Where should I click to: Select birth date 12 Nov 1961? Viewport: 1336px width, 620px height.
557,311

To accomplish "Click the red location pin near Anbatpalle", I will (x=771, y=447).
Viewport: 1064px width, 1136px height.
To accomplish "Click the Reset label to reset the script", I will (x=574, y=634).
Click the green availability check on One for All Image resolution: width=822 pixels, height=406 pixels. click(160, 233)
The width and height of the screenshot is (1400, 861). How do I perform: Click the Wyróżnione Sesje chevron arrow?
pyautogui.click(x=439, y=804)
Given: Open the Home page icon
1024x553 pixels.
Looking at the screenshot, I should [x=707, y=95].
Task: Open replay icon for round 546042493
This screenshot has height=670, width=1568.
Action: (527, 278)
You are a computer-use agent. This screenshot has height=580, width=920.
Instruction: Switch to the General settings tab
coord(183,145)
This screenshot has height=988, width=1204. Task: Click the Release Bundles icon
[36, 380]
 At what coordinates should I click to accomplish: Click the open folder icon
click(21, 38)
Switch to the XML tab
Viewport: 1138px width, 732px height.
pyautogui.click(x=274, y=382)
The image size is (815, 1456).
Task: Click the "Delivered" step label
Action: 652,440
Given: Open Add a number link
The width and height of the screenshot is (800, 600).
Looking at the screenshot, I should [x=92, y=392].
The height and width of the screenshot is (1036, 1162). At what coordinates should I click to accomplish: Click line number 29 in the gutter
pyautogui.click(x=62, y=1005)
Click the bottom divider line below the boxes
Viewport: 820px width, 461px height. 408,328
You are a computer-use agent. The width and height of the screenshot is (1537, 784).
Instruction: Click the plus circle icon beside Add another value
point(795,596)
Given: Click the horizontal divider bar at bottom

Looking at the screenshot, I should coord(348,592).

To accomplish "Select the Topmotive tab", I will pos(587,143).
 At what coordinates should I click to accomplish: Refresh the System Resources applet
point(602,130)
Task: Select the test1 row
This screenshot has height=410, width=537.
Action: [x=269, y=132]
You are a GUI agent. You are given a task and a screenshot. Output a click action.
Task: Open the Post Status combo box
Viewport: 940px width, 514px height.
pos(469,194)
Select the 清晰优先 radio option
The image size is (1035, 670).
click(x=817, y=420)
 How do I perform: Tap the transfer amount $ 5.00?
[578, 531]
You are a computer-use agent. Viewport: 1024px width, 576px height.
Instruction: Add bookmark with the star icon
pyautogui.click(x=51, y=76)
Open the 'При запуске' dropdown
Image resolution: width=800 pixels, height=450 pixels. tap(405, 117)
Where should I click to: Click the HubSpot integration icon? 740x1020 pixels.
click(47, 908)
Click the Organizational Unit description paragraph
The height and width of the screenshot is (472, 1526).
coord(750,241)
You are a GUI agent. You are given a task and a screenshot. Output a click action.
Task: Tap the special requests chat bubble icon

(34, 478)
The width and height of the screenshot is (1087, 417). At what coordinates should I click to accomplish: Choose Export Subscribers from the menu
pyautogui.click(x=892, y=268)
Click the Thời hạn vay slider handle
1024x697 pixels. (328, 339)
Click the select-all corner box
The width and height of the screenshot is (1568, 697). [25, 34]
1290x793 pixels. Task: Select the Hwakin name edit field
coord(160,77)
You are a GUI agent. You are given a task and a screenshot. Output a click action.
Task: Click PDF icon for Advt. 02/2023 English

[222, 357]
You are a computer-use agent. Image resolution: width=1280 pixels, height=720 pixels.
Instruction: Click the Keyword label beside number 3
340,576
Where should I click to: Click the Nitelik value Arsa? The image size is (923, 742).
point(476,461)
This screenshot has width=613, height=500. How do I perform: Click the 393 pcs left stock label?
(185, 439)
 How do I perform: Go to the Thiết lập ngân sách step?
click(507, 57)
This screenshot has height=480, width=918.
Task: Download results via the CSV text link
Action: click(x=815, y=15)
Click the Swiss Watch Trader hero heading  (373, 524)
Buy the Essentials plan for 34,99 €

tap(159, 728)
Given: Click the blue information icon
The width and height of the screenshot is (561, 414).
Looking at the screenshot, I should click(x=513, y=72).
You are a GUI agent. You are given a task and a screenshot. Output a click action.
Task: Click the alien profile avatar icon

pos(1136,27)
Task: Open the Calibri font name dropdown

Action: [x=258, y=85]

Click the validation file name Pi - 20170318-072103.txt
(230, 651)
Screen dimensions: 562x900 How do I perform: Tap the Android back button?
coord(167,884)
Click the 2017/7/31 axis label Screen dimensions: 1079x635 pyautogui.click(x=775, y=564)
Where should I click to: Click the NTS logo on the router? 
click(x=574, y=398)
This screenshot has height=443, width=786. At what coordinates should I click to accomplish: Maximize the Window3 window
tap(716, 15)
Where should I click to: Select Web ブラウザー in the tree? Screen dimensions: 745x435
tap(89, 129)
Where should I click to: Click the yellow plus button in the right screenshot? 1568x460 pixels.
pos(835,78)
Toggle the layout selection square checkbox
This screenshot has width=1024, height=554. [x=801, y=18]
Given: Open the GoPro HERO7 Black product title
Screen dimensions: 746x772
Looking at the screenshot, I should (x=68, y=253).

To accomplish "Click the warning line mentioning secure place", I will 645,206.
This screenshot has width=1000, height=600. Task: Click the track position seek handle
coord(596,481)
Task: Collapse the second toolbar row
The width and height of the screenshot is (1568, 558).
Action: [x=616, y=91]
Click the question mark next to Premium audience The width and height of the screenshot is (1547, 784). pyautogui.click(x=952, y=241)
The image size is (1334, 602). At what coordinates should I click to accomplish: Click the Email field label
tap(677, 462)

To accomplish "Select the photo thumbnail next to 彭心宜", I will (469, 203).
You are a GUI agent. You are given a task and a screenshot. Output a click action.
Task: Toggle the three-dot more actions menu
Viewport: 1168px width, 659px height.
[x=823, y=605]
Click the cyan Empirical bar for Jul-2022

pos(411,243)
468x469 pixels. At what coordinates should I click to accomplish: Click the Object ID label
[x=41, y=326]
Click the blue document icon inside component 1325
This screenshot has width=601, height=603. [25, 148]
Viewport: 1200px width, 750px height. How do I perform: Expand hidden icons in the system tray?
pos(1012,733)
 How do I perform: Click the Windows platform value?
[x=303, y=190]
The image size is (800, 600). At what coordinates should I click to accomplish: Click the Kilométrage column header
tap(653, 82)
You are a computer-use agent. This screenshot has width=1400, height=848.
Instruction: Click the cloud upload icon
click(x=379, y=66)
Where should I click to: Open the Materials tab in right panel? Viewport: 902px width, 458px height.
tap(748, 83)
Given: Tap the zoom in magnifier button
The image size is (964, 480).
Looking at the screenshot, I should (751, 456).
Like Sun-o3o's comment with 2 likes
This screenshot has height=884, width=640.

-----

▸ WHAT YOU ARE ASKED TO DO:
Determine the number of lines in the records that contain the word "will", and provide that number alone.

▸ SOLUTION TO THE PROBLEM:
5